For the Seattle Seahawks, this spring has been about far more than just voluntary practices.

After defensive end Bruce Irvin received a four-game suspension last month for failing a test for performance enhancing drugs, the Seahawks have held several meetings, some led just by players, others run by coaches, and taken other steps to try to prevent other players from making similar mistakes.

"We have extraordinary commitment to what we do on the football field, with our training and our preparation and all of that. Our commitment has been called on to expand to 24-7, that's what it amounts to," head coach Pete Carroll told USA TODAY Sports on Thursday after his team was dismissed following the final meetings of the voluntary organized team activity period. "Everyone is involved in this."

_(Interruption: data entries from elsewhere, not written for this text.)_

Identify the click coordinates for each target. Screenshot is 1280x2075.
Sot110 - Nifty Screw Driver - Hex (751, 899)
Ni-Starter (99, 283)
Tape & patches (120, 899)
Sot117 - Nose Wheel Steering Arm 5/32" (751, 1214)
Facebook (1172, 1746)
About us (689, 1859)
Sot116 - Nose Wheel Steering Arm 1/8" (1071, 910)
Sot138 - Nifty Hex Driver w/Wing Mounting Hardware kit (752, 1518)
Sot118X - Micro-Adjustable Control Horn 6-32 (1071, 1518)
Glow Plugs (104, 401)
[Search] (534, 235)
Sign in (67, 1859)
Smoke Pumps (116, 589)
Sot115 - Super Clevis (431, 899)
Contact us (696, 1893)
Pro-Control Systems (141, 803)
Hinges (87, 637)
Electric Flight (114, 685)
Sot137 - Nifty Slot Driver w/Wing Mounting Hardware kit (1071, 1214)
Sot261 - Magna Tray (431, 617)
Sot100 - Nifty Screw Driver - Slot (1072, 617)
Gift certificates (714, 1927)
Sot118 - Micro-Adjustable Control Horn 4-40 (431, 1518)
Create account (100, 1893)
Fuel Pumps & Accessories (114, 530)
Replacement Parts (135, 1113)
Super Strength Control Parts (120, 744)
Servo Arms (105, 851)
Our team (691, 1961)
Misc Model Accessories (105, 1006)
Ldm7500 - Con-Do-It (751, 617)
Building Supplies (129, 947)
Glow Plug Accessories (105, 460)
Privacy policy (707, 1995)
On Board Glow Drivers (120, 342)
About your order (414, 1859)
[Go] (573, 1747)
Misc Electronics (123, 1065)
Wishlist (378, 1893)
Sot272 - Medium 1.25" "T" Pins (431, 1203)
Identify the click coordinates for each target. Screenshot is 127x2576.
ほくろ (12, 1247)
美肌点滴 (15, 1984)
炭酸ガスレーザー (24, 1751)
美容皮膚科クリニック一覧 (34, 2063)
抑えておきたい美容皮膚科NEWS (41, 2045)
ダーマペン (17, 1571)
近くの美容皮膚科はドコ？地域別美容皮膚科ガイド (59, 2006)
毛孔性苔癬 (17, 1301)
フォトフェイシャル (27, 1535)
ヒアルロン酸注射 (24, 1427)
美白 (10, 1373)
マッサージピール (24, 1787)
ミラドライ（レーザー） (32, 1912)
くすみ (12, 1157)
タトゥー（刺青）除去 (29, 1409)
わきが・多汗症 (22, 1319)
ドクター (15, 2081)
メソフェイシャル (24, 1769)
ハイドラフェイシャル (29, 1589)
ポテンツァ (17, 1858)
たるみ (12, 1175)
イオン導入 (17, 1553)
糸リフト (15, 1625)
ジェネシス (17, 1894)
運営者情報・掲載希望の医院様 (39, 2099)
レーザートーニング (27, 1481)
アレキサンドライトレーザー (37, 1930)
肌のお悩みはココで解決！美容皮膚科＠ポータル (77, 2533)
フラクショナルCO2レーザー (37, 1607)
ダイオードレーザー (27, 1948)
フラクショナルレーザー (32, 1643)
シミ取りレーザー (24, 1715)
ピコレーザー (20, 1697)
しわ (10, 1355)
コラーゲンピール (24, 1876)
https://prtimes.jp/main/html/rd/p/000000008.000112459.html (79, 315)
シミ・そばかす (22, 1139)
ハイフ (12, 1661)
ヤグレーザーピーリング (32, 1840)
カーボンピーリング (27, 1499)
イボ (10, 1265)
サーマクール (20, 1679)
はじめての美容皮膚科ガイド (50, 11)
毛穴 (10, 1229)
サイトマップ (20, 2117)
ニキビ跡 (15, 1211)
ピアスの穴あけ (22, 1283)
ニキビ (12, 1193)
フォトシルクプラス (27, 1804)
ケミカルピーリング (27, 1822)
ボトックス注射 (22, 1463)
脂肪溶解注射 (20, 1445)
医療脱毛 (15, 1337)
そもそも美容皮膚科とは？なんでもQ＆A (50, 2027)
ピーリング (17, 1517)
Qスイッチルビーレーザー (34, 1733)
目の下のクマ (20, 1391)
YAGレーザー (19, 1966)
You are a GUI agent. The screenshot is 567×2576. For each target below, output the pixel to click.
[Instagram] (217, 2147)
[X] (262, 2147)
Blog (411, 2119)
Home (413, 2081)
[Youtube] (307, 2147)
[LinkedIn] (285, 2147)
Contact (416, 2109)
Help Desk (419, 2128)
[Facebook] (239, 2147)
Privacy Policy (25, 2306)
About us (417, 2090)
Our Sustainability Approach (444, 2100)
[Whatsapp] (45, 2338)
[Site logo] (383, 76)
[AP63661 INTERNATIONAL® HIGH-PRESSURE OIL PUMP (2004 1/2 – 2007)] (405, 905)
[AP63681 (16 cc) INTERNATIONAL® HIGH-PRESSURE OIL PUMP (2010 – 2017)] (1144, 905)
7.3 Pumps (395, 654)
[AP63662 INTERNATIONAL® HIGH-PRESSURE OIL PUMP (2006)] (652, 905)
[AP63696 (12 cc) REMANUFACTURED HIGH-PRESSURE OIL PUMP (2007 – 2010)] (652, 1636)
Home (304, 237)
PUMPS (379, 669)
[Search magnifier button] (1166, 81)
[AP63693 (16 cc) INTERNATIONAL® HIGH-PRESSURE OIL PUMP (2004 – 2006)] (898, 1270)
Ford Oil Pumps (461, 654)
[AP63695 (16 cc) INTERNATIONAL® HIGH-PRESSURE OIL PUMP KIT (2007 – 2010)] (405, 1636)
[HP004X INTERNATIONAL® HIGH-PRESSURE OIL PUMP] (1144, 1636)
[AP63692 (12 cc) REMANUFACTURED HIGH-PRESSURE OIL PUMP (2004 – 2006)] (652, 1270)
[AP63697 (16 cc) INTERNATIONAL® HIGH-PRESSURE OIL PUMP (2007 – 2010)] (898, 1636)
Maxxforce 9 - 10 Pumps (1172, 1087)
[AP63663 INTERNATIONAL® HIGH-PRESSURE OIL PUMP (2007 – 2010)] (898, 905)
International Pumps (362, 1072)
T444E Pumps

Irvin is the league-high fifth Seahawks player to be suspended under the league's PED policy since Carroll and general manager John Schneider arrived in Seattle in 2010, joining cornerback Brandon Browner (2012), safety Winston Guy (2012), offensive tackle Alan Barbre (2012), and guard John Moffitt (2011).

A sixth player, cornerback Richard Sherman, had his suspension overturned on appeal last December after successfully arguing there had been a flaw in the testing procedure. (Another, former practice squad running back Vai Taua, was suspended by the team for four games in 2011, and the Tacoma News-Tribune reported Taua tested positive for a PED.)